++++ Extracted entries

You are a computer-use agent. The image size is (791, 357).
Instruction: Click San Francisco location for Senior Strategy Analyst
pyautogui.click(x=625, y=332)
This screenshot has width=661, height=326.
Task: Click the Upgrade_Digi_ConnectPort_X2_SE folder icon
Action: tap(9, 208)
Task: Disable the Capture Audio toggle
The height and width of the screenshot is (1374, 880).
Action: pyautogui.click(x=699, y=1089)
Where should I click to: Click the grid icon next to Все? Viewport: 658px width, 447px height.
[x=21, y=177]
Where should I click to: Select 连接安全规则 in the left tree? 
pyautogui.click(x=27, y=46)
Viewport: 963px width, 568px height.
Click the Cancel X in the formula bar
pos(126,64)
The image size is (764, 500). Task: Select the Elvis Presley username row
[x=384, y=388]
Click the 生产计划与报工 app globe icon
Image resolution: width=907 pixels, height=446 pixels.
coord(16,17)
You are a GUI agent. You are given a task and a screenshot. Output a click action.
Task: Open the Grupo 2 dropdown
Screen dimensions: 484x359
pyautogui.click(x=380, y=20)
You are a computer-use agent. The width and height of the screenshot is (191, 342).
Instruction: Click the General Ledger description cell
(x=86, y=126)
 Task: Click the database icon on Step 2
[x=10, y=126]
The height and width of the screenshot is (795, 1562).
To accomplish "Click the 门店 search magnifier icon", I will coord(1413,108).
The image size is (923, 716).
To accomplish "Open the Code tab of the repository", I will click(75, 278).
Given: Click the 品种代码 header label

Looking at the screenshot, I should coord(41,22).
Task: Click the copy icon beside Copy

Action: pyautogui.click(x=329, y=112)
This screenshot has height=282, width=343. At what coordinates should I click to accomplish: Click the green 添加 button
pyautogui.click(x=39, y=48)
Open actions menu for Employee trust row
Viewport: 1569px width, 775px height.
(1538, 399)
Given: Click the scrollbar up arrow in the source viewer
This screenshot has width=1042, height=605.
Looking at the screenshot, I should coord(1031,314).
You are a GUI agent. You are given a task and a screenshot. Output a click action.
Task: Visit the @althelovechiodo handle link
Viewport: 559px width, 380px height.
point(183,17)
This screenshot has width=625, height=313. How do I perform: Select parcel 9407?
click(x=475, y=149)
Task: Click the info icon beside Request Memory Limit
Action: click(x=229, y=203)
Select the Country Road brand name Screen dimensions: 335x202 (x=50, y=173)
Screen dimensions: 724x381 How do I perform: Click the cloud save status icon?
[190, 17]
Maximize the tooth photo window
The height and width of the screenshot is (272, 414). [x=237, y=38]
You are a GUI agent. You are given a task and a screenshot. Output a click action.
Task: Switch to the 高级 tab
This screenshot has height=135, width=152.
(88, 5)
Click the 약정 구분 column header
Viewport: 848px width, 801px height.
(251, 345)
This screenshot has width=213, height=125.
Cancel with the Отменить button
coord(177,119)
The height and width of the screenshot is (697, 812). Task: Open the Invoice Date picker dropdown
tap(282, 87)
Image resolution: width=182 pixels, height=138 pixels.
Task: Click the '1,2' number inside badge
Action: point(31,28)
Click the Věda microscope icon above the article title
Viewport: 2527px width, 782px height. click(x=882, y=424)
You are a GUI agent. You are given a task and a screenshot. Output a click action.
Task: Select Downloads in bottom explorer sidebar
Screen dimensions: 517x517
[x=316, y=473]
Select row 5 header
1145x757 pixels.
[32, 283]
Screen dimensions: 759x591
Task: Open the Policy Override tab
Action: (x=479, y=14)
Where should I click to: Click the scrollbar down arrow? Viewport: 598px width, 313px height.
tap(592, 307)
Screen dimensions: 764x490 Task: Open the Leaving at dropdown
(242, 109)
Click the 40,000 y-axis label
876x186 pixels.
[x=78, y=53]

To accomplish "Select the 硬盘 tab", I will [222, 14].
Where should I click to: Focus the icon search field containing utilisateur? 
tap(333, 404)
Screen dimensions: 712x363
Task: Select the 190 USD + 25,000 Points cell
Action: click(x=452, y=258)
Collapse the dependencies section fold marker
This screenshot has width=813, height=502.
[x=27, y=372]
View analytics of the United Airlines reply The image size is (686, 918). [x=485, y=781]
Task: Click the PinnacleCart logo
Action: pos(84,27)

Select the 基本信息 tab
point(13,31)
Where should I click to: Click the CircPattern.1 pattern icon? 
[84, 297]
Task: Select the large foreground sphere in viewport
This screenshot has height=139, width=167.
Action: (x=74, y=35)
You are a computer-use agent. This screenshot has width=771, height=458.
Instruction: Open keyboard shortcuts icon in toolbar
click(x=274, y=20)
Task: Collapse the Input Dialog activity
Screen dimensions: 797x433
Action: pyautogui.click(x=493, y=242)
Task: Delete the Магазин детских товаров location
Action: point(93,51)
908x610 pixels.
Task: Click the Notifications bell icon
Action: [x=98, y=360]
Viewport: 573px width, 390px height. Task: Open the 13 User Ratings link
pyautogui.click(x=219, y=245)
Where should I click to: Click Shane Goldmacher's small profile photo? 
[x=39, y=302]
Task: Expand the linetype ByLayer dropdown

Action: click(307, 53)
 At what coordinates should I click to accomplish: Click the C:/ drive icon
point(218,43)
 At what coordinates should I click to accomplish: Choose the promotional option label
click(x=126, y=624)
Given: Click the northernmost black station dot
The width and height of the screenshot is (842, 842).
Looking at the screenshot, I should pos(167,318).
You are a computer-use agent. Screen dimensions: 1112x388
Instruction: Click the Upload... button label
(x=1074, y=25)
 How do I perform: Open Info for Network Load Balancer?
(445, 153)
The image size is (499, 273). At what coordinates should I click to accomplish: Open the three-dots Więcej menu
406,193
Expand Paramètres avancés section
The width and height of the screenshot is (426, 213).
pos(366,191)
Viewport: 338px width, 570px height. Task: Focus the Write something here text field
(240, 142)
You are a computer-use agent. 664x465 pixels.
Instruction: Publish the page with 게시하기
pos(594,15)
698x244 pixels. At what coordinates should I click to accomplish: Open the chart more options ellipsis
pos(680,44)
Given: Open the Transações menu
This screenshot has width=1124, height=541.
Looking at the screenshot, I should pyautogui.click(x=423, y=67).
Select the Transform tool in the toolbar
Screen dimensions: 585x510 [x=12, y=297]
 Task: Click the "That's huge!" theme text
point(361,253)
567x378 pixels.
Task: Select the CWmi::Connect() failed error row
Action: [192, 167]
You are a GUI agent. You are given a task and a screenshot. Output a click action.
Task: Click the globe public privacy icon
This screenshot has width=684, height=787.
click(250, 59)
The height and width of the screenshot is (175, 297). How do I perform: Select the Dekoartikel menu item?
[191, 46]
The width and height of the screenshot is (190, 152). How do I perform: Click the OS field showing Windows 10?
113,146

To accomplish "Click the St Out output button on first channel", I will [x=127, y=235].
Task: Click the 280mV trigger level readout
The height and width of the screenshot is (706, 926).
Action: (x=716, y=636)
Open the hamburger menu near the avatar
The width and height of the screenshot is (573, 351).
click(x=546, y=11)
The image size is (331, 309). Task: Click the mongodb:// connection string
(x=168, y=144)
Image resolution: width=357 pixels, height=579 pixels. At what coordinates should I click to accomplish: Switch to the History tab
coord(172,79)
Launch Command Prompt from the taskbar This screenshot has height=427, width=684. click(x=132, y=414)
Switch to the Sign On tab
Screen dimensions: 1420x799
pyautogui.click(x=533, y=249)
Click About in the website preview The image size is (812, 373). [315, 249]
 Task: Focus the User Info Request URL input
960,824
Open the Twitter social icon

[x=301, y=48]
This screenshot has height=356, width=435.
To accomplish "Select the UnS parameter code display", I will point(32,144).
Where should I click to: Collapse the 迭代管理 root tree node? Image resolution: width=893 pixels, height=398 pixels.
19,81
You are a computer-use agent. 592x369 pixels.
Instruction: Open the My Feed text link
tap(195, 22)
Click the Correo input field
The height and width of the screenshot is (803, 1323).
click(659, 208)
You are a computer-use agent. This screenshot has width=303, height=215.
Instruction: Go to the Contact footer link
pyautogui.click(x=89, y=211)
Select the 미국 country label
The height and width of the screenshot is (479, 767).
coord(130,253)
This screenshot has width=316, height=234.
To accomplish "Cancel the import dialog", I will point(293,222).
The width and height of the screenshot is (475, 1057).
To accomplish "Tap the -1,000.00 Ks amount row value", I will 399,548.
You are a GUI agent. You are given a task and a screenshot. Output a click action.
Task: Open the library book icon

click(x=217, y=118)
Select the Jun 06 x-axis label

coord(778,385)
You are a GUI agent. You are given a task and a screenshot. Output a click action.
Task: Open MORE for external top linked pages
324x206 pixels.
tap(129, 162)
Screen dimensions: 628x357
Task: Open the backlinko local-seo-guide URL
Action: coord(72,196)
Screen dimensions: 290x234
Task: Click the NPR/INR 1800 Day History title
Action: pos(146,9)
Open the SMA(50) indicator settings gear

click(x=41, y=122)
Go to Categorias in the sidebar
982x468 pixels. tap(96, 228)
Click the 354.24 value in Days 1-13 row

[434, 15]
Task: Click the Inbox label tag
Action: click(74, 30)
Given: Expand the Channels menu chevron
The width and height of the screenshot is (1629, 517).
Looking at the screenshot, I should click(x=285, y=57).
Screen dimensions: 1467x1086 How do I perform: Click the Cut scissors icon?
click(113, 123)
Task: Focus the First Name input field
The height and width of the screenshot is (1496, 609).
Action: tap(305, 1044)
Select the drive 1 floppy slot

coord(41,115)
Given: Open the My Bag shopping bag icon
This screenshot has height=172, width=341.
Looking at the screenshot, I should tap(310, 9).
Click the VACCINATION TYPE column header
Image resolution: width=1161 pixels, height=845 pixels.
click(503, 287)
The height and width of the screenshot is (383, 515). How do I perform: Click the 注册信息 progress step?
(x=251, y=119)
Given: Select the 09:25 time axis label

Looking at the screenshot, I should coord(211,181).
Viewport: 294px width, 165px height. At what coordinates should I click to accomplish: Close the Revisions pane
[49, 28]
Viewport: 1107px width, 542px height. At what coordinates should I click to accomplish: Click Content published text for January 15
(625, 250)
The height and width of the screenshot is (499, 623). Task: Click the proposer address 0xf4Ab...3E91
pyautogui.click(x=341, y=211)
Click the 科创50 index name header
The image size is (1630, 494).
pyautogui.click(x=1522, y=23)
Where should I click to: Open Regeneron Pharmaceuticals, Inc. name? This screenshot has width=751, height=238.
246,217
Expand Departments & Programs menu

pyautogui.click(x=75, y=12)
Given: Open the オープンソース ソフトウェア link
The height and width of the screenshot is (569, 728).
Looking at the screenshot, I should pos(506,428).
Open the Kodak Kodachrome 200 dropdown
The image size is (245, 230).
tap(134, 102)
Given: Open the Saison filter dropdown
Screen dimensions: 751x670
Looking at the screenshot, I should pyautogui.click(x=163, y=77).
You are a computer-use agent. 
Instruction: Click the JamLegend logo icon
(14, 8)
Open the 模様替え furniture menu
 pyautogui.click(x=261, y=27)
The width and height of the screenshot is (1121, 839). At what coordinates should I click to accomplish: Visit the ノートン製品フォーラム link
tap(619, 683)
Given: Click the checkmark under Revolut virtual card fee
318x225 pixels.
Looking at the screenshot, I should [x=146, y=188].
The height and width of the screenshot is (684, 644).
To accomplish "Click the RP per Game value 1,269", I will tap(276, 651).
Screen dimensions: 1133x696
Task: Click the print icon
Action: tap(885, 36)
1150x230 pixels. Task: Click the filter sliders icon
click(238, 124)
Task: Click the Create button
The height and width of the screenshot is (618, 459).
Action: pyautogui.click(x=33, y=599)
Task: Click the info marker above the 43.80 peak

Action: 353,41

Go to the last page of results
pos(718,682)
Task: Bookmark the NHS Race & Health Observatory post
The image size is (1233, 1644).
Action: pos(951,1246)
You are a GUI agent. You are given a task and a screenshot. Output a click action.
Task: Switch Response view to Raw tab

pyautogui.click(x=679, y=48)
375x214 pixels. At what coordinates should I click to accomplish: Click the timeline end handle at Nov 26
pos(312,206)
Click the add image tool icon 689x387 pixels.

++++++++

§ Exercise aim
Set down only the lines above that fall between the line holding "Click the Věda" and the line holding "Select row 5 header", inclusive, keeping each exact.

§ Exercise solution
Click the Věda microscope icon above the article title
Viewport: 2527px width, 782px height. click(x=882, y=424)
You are a GUI agent. You are given a task and a screenshot. Output a click action.
Task: Select Downloads in bottom explorer sidebar
Screen dimensions: 517x517
[x=316, y=473]
Select row 5 header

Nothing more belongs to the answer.